# EXCERTO DO TEXTO:
------

A reintegração social ou prevenção especial será o resultado da execução da pena (prevenção especial positiva ou de integração e, excepcionalmente, prevenção especial negativa, de intimidação ou de segurança).

Dispõe o artigo 70.º do Código Penal que: “Se ao crime forem aplicáveis, em alternativa, pena privativa e pena não privativa da liberdade, o tribunal dá preferência à segunda sempre que esta realizar de forma adequada e suficiente as finalidades da punição.”

Da conjugação deste preceito com a norma constante do artigo 40.º, supra-referida, extrai-se que, quando a pena de multa seja suficiente para alcançar a protecção dos bens jurídicos postos em causa com a prática do crime e a reintegração do agente na sociedade, deve ser esta a pena a aplicar.

As necessidades de prevenção geral revelam-se bastante elevadas, sendo necessário reforçar a validade da norma violada na comunidade, uma vez que temos de evitar a proliferação deste tipo de crimes, atendendo ao alarme social que causam, mormente nos dias de hoje que o sentimento de insegurança da população aumenta diariamente e à necessidade de uma consciencialização da inadequação, da gravidade e perniciosidade desses comportamentos, atentos, também, os bens jurídicos pessoais em causa.

Acresce que, no presente caso, as necessidades de prevenção especial revelam-se médias, dado que o arguido não tem antecedentes criminais e está socialmente inserido, tendo confessado parte dos factos. No entanto, não revelou arrependimento.

Tendo em conta, por um lado, que o tipo legal de coacção agravada apenas prevê pena de prisão e, por outro, as prementes exigências de prevenção, entende o Tribunal que uma pena não privativa da liberdade é a única suficiente para acautelar os bens jurídicos violados, pelo que lhe será aplicada uma pena de prisão.


*

Para a determinação da concreta medida da pena o tribunal tem que atender a todas as circunstâncias que, não fazendo parte do tipo de crime, deponham a favor ou contra o arguido.

------

# SECÇÃO DE DADOS:

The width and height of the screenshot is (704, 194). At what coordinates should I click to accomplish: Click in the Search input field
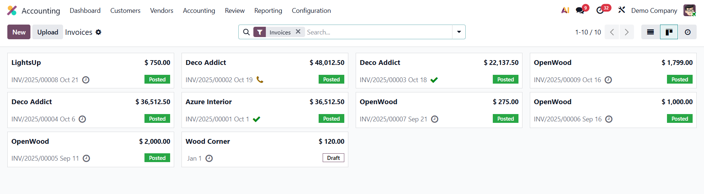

------

# O QUE FAZER:
Reproduza do excerto sobre a escolha da pena o trecho que vai de "Tendo em conta, por" até "contra o arguido.", inclusive.

# RESOLUÇÃO DA TAREFA:
Tendo em conta, por um lado, que o tipo legal de coacção agravada apenas prevê pena de prisão e, por outro, as prementes exigências de prevenção, entende o Tribunal que uma pena não privativa da liberdade é a única suficiente para acautelar os bens jurídicos violados, pelo que lhe será aplicada uma pena de prisão.


*

Para a determinação da concreta medida da pena o tribunal tem que atender a todas as circunstâncias que, não fazendo parte do tipo de crime, deponham a favor ou contra o arguido.